For example, note what the Reformation has done for our reading texts like that which we hear from Luke this morning. We Protestants automatically assume that the Pharisees are the Catholics. They are the self-righteous people who have made Christianity a form of legalistic religion, thereby destroying the free grace of the Gospel. We Protestants are the tax collectors, knowing that we are sinners and that our lives depend upon God's free grace. And therefore we are better than the Catholics because we know they are sinners. What an odd irony that the Reformation made such readings possible. As Protestants we now take pride in the acknowledgement of our sinfulness in order to distinguish ourselves from Catholics who allegedly believe in works-righteousness.

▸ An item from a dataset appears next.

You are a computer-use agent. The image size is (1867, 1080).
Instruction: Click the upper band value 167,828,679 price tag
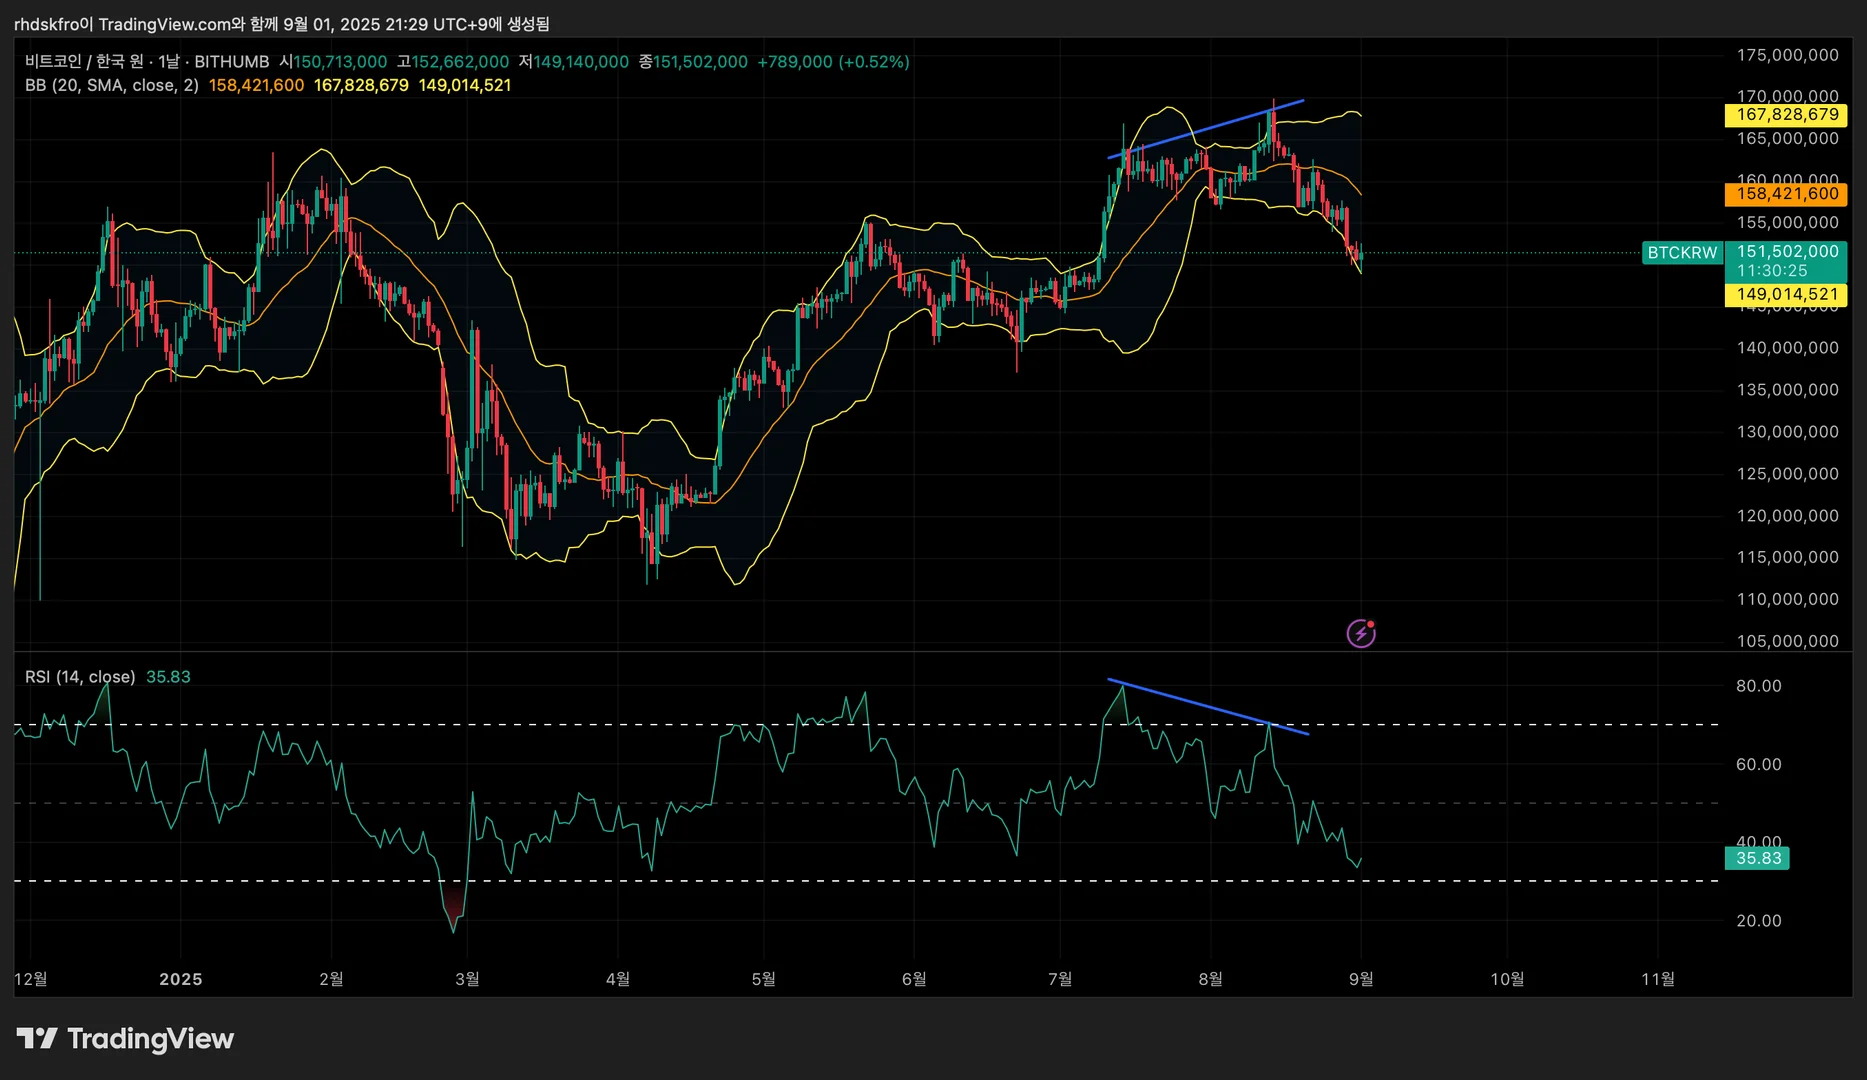coord(1786,115)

Unfortunately, the Catholics are right. Christian salvation consists in works. To be saved is to be made holy. To be saved requires our being made part of a people separated from the world so that we can be united in spite of-or perhaps better, because of-the world's fragmentation and divisions. Unity, after all, is what God has given us through Christ's death and resurrection. For in that death and resurrection we have been made part of God's salvation for the world so that the world may know it has been freed from the powers that would compel us to kill one another in the name of false loyalties. All that is about the works necessary to save us.

For example, I often point out that at least Catholics have the magisterial office of the Bishop of Rome to remind them that disunity is a sin. You should not overlook the significance that in several important documents of late, John Paul II has confessed the Catholic sin for the Reformation. Where are the Protestants capable of doing likewise? We Protestants feel no sin for the disunity of the Reformation. We would not know how to confess our sin for the continuing disunity of the Reformation. We would not know how to do that because we have no experience of unity.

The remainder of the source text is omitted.